TEXT FOR ANALYSIS.

-----

For the experiment, the scientists started off by creating ‘parthenogenote’ mouse embryos.
These are all-female embryos made without sperm by tricking an egg into developing as if it has been fertilised.
Mammalian embryos produced this way usually die after a few days because they lack the right programming.
But Dr Perry’s team of researchers found injecting the parthenogenotes with sperm transformed them into normal embryos that went on to produce healthy offspring.
The outcome, reported in the journal Nature Communications, is hugely significant because parthenogenotes share much in common with ordinary cells such as skin cells.
In the study, 30 mouse pups were born with a success rate of 24 per cent.
This compares with a 1 per cent to 2 per cent success rate for offspring created by the Dolly the Sheep method of cloning by transferring DNA to donated eggs.
Some of the mice went on to have offspring themselves, and a number had offspring that went on to have their own pups. Fertility is generally seen as a sign of fitness and good health.
IVG could also revolutionize in vitro fertilization because it could vastly expand the supply of eggs.
Currently they must be drug-induced and then surgically harvested in very small quantities and at great expense.
Healthy men have no trouble producing sperm by the millions.
But the possibility of an abundant and cheap supply of eggs – made from sloughed skin or a cheek swab – is the most concerning, Dr Adashi said.
Future physicians could root out some inherited diseases even before fertilization occurs, the authors wrote.
They could also more easily study disease and development at the molecular and cellular level.
Furthermore, people could also generate personalized embryonic stem cell lines for future medical needs, using existing technology to transfer a nucleus from one of their mature body cells into an enucleated egg cell.
But ethical minefields abound – particularly around the idea of ‘designer babies’.
Many people are adamantly opposed to creating embryos for research or therapeutic use and in an IVG-enabled scenario in which that’s done easily in a lab, the ethical questions are magnified.
Current U.S. law prohibits public funding for the creation of embryos for research.
Clinical uses of IVG will certainly undergo tough regulatory scrutiny in most any country.
‘IVG may raise the spectre of ’embryo farming’ on a scale currently unimagined, which might exacerbate concerns about the devaluation of human life,’ Cohen, Daley and Adashi wrote.
Why is this significant?
If living offspring can be conceived from a parthenogenote mouse embryo, it should also be possible to create babies from skin cells – or cells from other tissue – using the same technique.
The work challenges the dogma held for almost 200 years that only eggs fertilised with sperm cells can produce living mammalian offspring.
If in future babies can be conceived by injecting ordinary non-egg cells, such as skin cells, with sperm, the ramifications will be huge and highly controversial.
But the research is at a very early stage.
Difficult obstacles would have to be overcome before the parthenogenotes used by the scientists can be replaced with ordinary cells.
The scientists stress that some of the more far-fetched scenarios are ‘speculative and fanciful’ – but they do not rule them out.

-----

RECORD SET.
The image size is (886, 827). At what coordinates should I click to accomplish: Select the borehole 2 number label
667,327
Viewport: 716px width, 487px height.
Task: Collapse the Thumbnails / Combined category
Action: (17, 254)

-----

WHAT YOU WILL DO.
According to the article on parthenogenote mouse embryos, what was the success rate for the 30 mouse pups born in the study? The listing is separate material and has no connection to the article on parthenogenote mouse embryos.

TASK ANSWER.
The success rate was 24 percent.